WASHINGTON: House appropriators have rejected the Trump Administration’s plan to consolidate authority to regulate commercial satellites in a new bureau within the Commerce Department. Under the White House plans, the enhanced Office of Space Commerce would also take over from the Air Force the job of providing space situational awareness (SSA) data and analyses to commercial and foreign space operators.
The Democrat-led House Appropriations Committee (HAC) approved a fiscal year 2020 spending bill for Commerce that bars all funding for administration’s proposal, which would move the Office of Space Commerce out from under the National Oceanic and Atmospheric Administration (NOAA) and make it its own free-standing Bureau of Space Commerce. The Trump Administration asked for $10 million in 2020 to fund the reorganization.
The White House, in its May Space Policy Directive-2 (SPD-2), ordered the reorganization of the office that laid the groundwork for establishing Commerce as the lead oversight organization for US commercial space activities, including dual-use operations such as satellite servicing. A big part of the administration mandate focused on streamlining regulations to help US firms on the international marketplace.
The Office of Space Commerce (led by Kevin O’Connell) issued its proposal for new rules on remote sensing satellites late last month, proposing to reduce DoD’s role in reviewing activities deemed low risk to US national security. Indeed, Commerce Secretary Wilbur Ross at Space Symposium 2019 in Colorado Springs said that his goal “is to ensure that the United States captures the lion’s share of burgeoning space markets.”

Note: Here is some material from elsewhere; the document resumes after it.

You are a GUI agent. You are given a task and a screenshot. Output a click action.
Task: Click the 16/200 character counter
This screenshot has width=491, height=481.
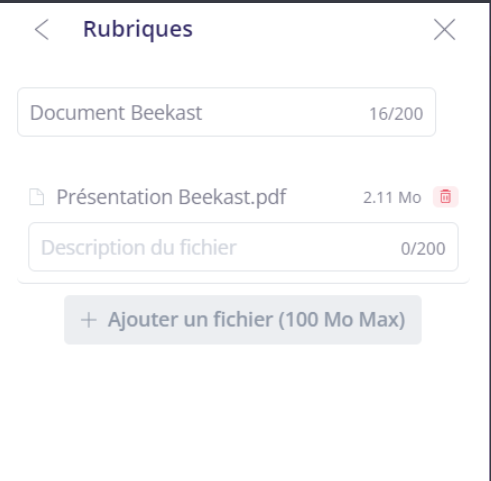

Space Policy Directive-3, issued a month later, followed up by designating the office as the civil agency to shoulder the commercial SSA mission, and future space traffic management oversight.
Democrats, however, have been leery of the choice of Commerce for SSA/STM oversight. Instead, they favor the Obama Administration’s original plan to shift those responsibilities to the Federal Aviation Administration (FAA), which sits under the Department of Transportation. As a result, the future US regime for SSA/STM has been caught up in a turf war that is frustrating satellite operators seeking regulatory clarity as they plan future operations.
In fact, the House defeated the Space Frontier Act legislation proposed last year by the Senate that would have enabled the administration’s plans for Commerce — despite the fact that both chambers of Congress were in Republican hands at the time. The Senate bill’s sponsor, Sen. Ted Cruz, reintroduced it (with a few tweaks designed to mollify its chief critic, Democratic Rep. Peter Fazio) in March.
The HAC report states in no uncertain terms: “The Committee rejects the proposal to transfer the functions of the Office of Space Commerce and Commercial Remote Sensing Regulatory Affairs and instead maintains their funding within NOAA[‘s National Environmental Satellite, Data and Information Service.] ” But neither the report nor the text of the bill offers an explanation as to the reason for the move.
However, the HAC is peeved off at Ross for his refusal to testify on the Commerce budget request earlier this year. The report language chides: “Any action that hinders the Committee’s ability to carry out its oversight authorities, such as the Secretary’s unwillingness to testify before the Committee on its annual budget request, is unacceptable.”
If it’s of any solace to the White House, the HAC bill does approve the administration’s request for $1.87 million to fund the interagency National Space Council, chaired by Vice President Mike Pence.